Renningens Bürgermeister Wolfgang Faißt lässt sich von solchen Äußerungen nicht irritieren. Er und die Stadt stellen glasklare Bedingungen für eine Hesse-Bahn in seine Stadt. So komme nur eine Elektrifizierung in Frage. Wegen Lärm und Abgasemissionen komme der kostengünstigere Dieselbetrieb nicht in Frage. Zudem müssten moderne geräuschoptimierte Züge eingesetzt werden. Zugleich betonte Faißt, dass er eine Schienenverbindung zwischen den Kreisen Böblingen und Calw durchaus begrüße. Falls die Renninger Bedingungen nicht erfüllt werden, fahre die Bahn eben nur bis Weil der Stadt.

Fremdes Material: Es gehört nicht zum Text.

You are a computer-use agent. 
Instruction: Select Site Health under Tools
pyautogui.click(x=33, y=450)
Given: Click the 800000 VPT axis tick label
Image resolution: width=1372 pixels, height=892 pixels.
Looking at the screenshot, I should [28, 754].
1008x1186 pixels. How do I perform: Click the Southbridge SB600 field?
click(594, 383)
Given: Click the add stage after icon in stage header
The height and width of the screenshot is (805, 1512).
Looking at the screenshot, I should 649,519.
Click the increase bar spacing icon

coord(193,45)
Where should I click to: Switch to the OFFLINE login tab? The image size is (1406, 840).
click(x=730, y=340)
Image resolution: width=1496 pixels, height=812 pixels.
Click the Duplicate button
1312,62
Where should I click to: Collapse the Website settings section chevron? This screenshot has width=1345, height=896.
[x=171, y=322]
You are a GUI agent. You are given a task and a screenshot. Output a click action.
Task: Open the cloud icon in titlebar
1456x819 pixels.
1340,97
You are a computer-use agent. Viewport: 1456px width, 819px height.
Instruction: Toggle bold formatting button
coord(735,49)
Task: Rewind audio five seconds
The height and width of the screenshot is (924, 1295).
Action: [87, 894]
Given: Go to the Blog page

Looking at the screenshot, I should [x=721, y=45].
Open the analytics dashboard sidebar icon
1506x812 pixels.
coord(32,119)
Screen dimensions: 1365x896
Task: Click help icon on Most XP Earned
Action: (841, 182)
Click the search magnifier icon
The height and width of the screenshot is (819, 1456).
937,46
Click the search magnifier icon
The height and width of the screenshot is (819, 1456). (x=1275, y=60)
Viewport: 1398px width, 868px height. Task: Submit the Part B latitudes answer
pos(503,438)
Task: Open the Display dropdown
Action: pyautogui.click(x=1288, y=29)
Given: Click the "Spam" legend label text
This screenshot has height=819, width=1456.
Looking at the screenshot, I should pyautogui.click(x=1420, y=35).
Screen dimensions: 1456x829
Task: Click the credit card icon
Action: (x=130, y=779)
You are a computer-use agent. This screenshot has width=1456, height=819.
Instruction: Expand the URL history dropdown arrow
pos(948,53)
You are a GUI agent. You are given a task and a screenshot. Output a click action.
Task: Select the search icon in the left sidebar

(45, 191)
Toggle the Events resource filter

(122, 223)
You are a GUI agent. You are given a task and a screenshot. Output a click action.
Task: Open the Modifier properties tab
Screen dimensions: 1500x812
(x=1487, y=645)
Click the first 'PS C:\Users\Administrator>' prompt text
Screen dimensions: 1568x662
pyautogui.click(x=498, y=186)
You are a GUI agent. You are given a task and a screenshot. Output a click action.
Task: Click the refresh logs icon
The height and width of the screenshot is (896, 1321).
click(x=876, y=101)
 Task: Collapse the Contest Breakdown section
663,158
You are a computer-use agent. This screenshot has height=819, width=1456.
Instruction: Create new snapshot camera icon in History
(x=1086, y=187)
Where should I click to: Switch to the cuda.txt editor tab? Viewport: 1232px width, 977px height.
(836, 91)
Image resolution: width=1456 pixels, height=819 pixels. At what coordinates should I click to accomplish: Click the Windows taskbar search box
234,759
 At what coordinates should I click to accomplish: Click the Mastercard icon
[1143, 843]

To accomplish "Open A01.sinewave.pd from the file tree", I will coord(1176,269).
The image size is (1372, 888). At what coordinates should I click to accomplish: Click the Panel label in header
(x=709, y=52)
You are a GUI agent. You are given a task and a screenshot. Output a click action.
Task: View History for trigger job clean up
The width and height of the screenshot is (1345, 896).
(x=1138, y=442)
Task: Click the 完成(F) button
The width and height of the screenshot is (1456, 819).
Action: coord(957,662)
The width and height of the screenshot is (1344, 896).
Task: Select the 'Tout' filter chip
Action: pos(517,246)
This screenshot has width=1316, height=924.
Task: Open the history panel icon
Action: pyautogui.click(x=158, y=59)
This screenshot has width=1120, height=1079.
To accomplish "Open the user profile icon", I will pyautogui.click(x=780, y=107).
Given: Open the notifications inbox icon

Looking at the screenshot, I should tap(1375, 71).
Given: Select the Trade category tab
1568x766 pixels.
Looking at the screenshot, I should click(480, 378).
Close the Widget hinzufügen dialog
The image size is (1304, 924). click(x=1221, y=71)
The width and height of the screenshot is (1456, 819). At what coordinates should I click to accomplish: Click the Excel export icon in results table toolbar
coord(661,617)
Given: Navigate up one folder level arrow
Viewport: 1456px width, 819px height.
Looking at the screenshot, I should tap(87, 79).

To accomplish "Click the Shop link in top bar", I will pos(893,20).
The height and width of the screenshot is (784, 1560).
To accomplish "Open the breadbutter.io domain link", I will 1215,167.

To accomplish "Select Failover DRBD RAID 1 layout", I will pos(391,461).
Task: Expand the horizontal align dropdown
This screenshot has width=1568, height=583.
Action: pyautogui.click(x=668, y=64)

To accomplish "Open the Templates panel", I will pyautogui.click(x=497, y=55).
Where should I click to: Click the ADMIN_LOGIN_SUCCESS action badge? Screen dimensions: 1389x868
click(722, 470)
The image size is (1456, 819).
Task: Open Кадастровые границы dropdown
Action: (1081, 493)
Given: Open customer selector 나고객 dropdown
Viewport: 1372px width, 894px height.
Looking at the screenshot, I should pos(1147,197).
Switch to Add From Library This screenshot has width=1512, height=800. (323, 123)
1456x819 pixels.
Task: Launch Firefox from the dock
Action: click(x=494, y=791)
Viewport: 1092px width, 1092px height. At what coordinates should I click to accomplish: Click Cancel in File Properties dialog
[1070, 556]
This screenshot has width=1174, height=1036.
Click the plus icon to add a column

Bernhard will keine Fronten zwischen den Kreisen aufbauen
Fronten aufzubauen zwischen den beiden Landkreisen, das möchte der Böblinger Landrat Roland Bernhard auf gar keinen Fall. Es wäre durchaus sinnvoll, wenn es die Grenzen zwischen der Region Stuttgart und dem Schwarzwald, die jetzt noch zu spüren sind, nicht mehr gebe – schon wegen der starken wirtschaftlichen Verflechtungen und der damit verbundenen Pendlerströme.
Allerdings liebäugelt Bernhard damit, in einer ersten Stufe den Zug aus Calw nur bis Weil der Stadt fahren zu lassen. Er könne sich vorstellen, dass auch dort die Kriterien der Standardisierten Bewertung erfüllt werden, also mindestens die Quote von 1,0 erreicht wird.
Im Nachbarkreis hat, das wurde in der letzen Kreistagssitzung deutlich, für viele Kommunalpolitiker die Schönbuchbahn, die zwischen Böblingen und Dettenhausen verkehrt, eindeutig Priorität. Die müsse, so Bernhard, dringend ausgebaut und elektrifiziert werden. Mit geschätzten 48 Millionen Euro erreicht das Projekt eine ähnliche Größenordnung wie die Hermann-Hesse-Bahn. Immerhin fahren damit täglich 10 000 Menschen. Derzeit sieht Bernhard durchaus Chancen, dass beide Bahnvorhaben realisierbar sind.